Collected data entries
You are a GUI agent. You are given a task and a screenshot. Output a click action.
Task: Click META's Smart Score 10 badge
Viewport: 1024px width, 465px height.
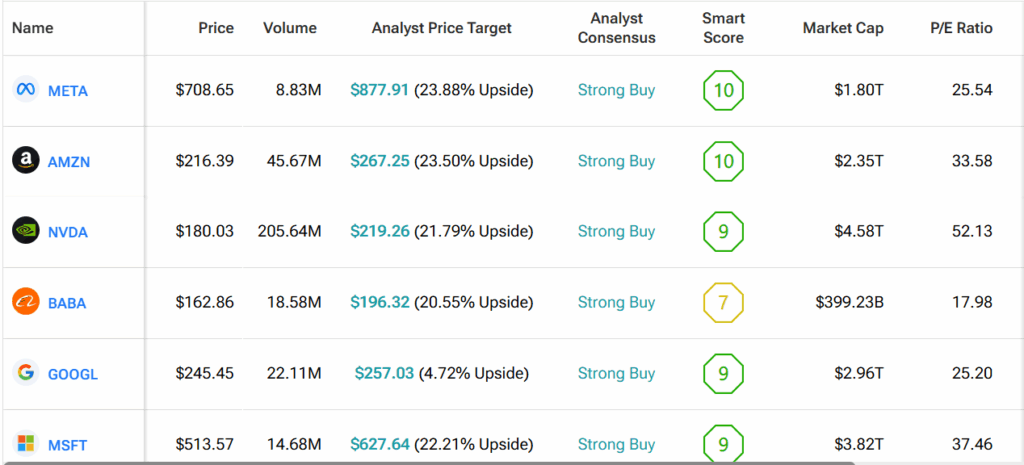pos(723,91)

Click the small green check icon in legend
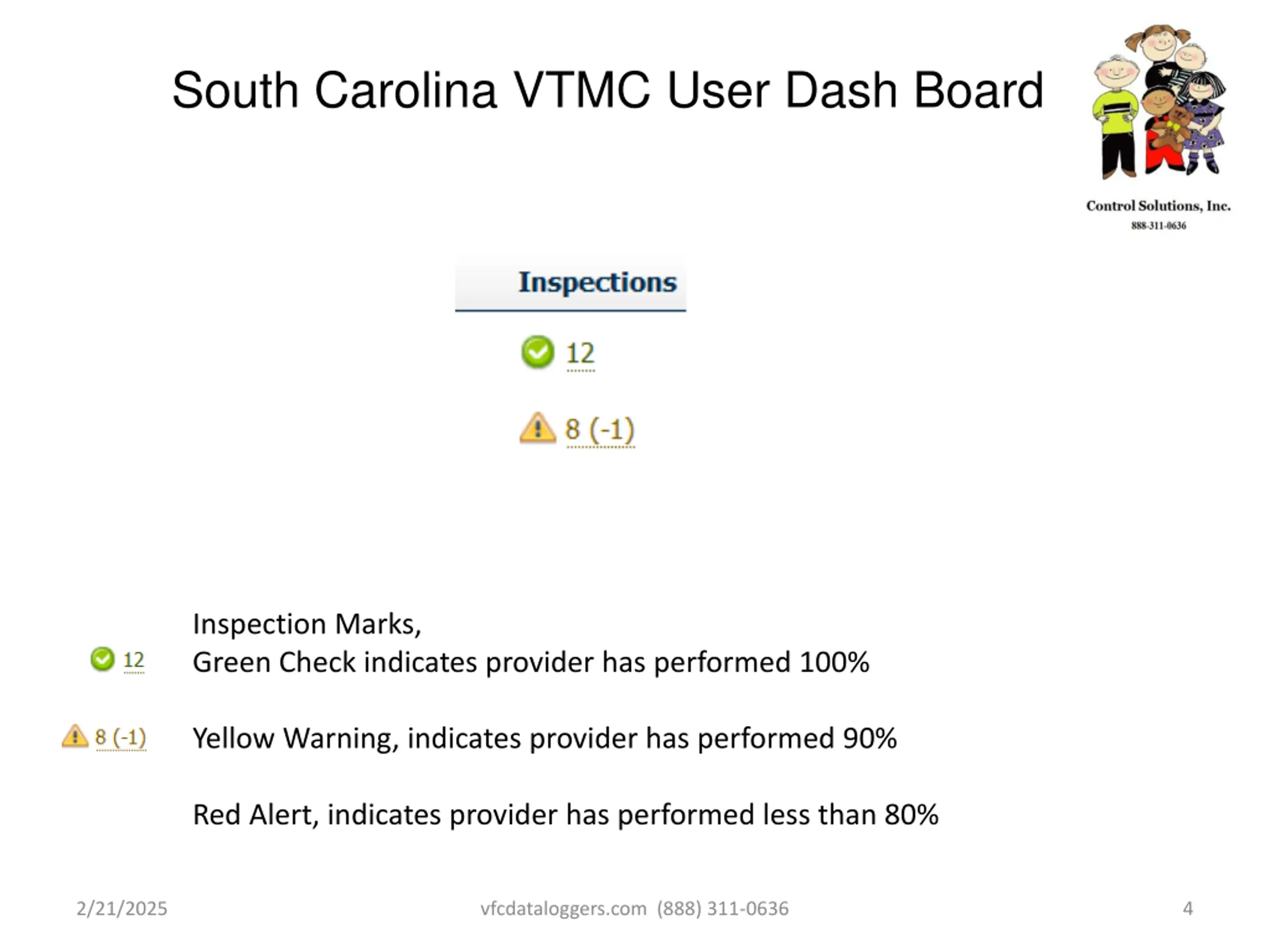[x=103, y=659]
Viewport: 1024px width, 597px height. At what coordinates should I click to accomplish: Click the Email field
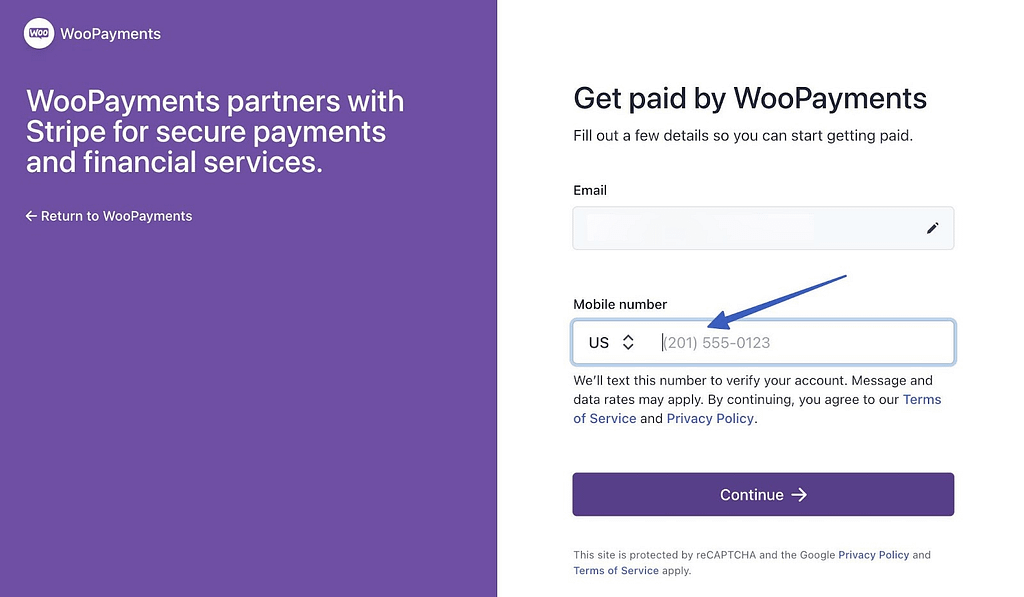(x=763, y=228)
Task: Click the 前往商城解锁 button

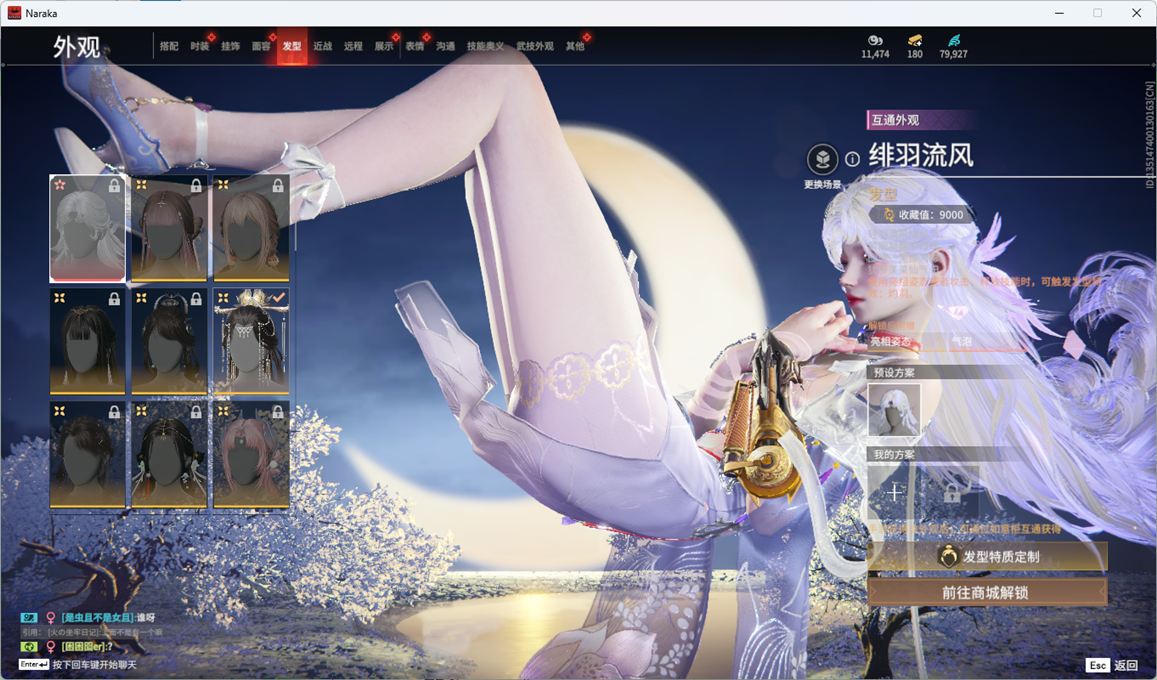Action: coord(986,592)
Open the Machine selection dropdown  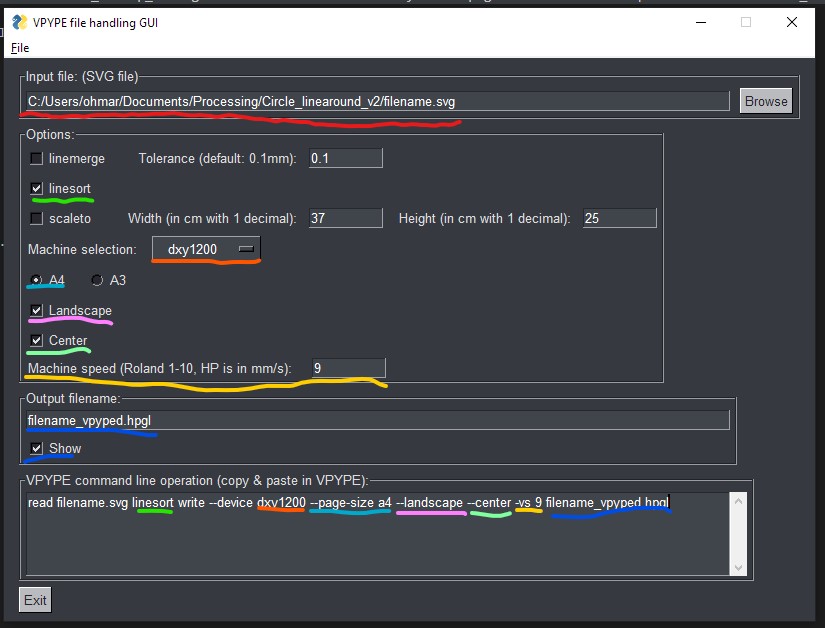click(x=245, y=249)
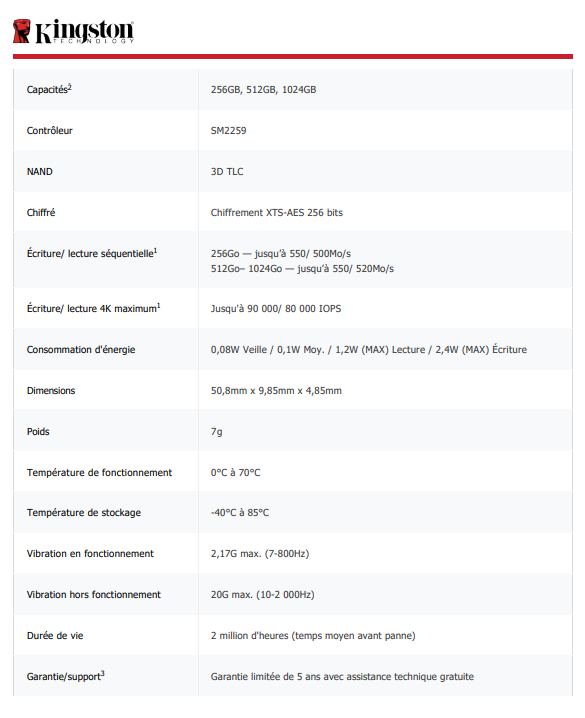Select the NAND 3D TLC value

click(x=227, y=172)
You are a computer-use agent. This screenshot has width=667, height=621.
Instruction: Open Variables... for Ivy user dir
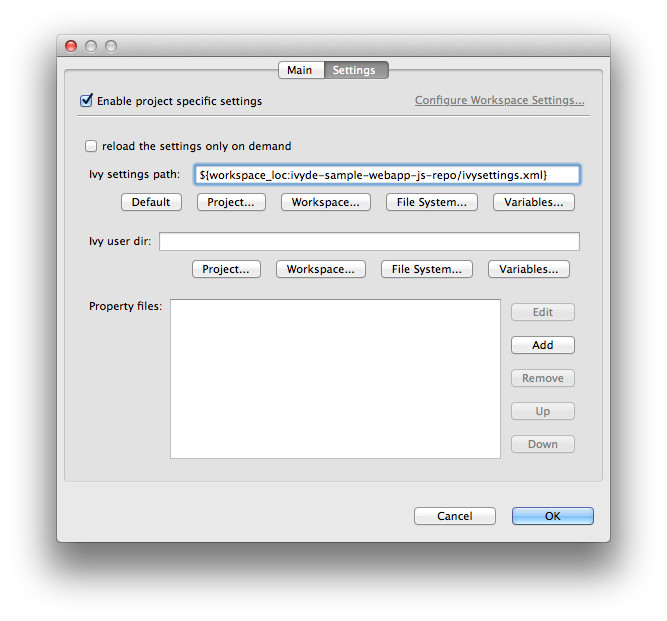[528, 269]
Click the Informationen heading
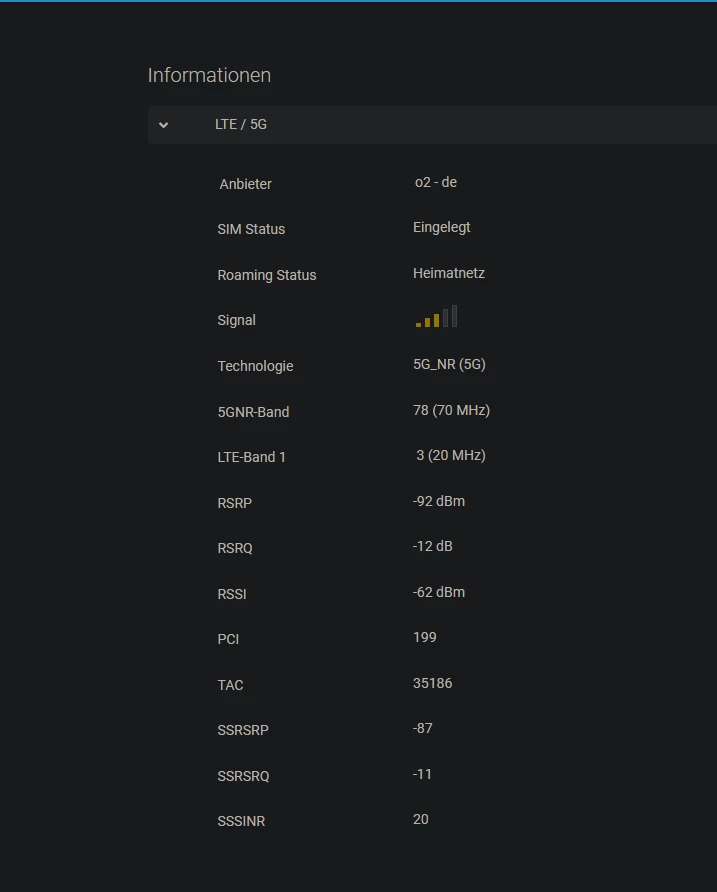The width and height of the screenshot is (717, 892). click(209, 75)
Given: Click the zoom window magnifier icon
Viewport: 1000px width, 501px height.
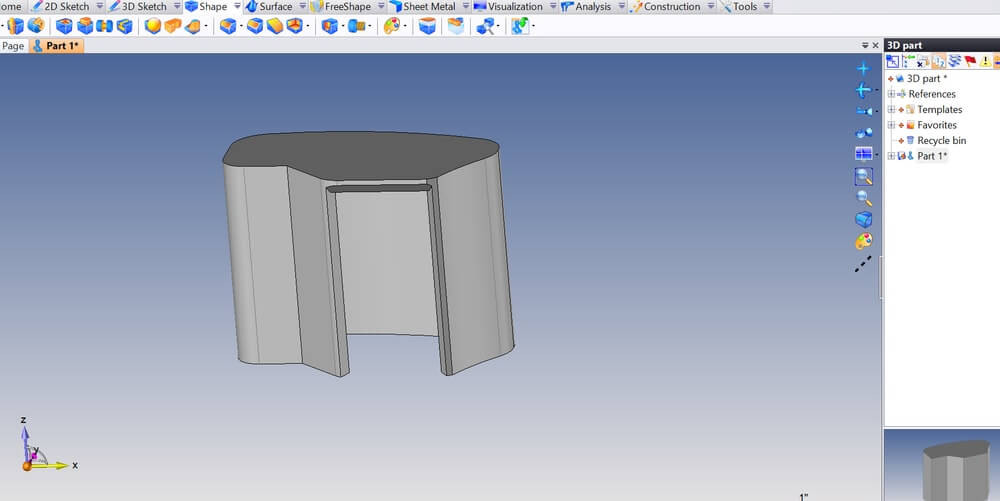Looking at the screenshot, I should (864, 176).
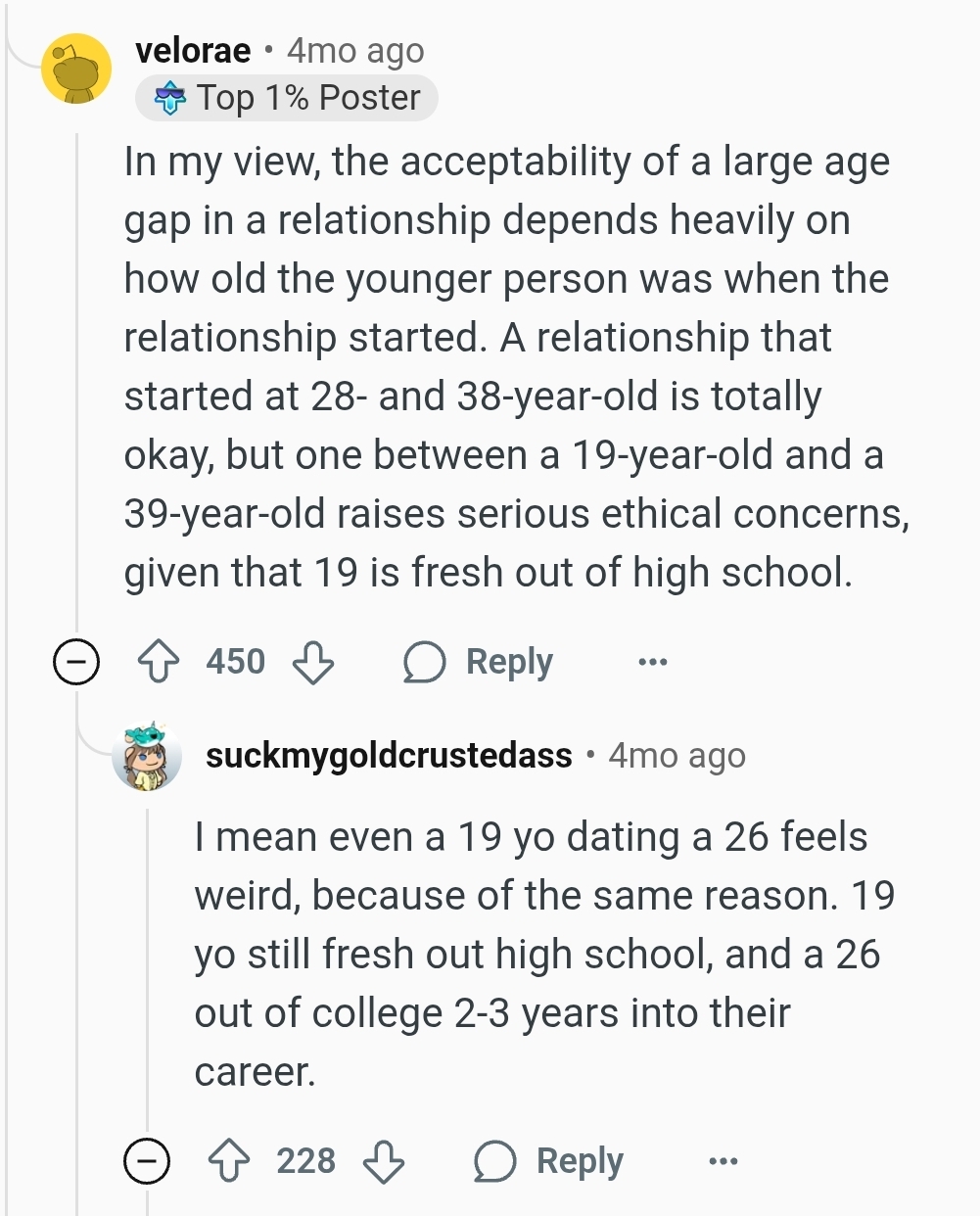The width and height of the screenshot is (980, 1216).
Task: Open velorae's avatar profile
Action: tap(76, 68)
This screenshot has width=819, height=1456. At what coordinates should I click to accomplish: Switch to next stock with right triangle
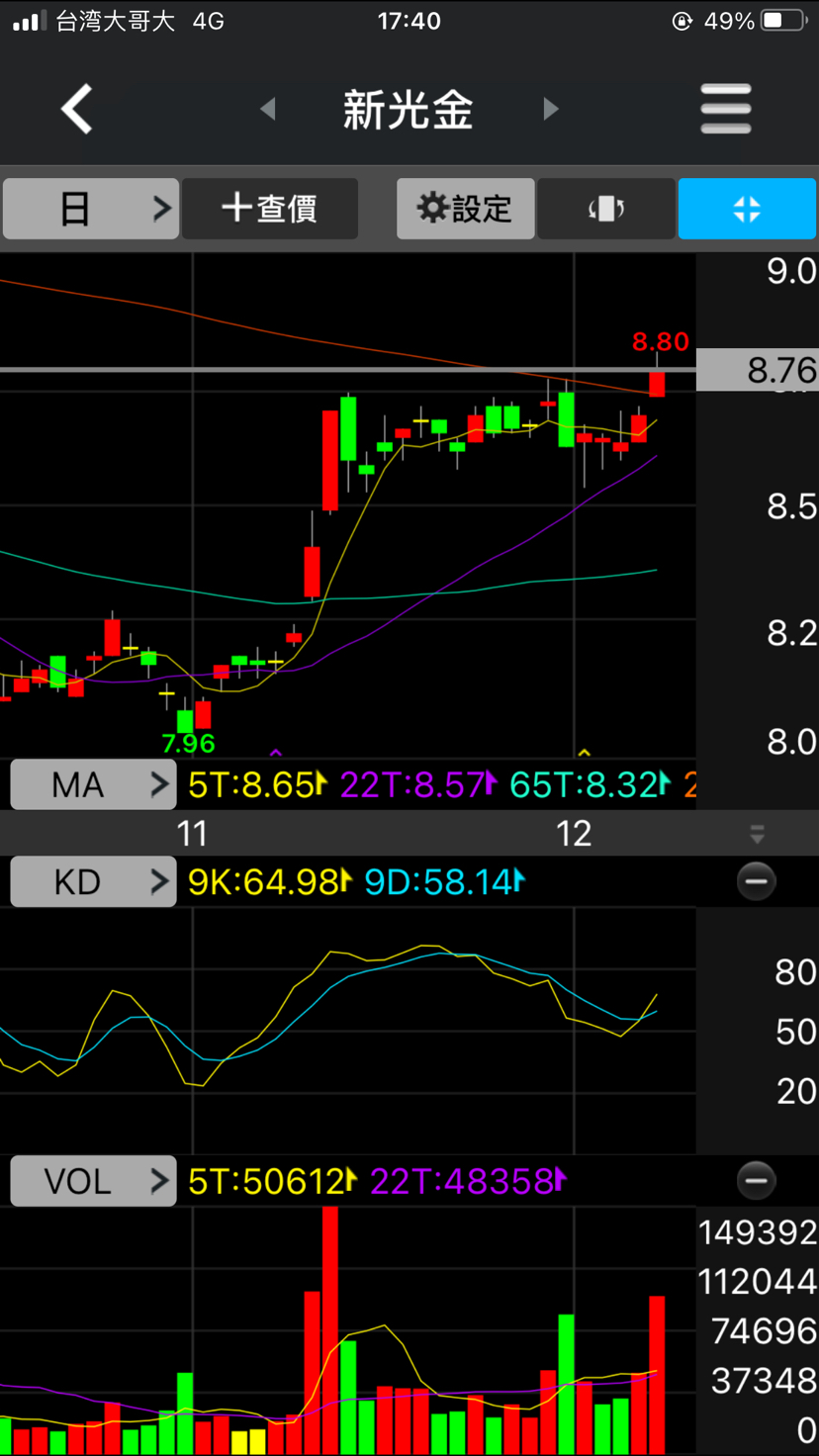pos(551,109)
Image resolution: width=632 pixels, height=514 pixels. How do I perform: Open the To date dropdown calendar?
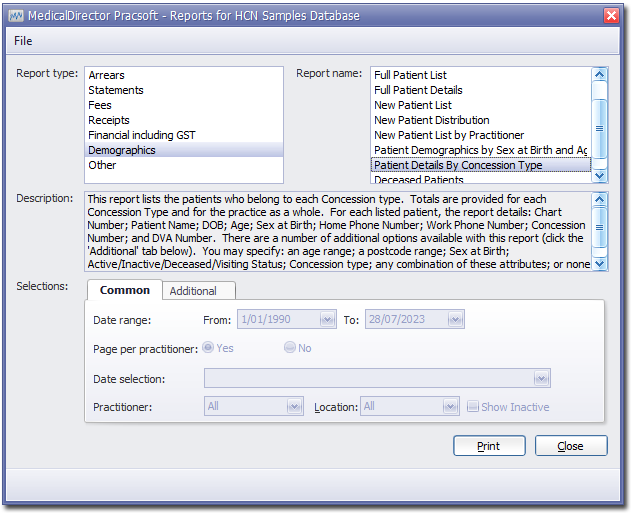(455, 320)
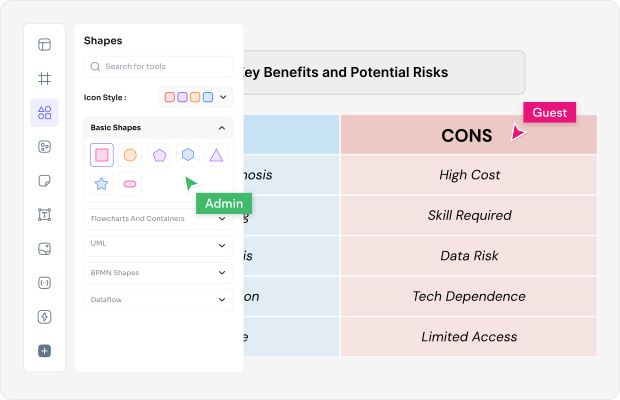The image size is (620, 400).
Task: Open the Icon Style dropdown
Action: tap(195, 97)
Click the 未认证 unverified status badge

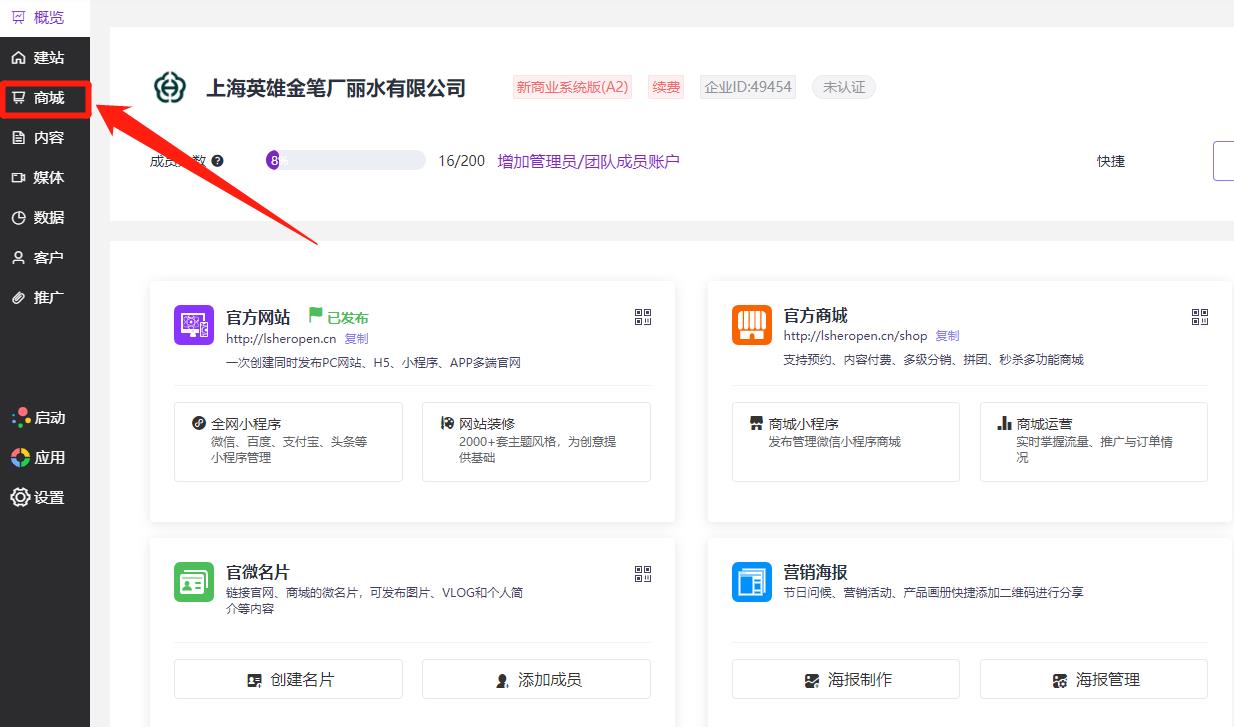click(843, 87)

Exercise goal: Reproduce each line of the records in which "agent" appears.

Response box:
You are a GUI agent. You are given a task and a screenshot. Output a click action.
You are a computer-use agent. This screenshot has width=667, height=621.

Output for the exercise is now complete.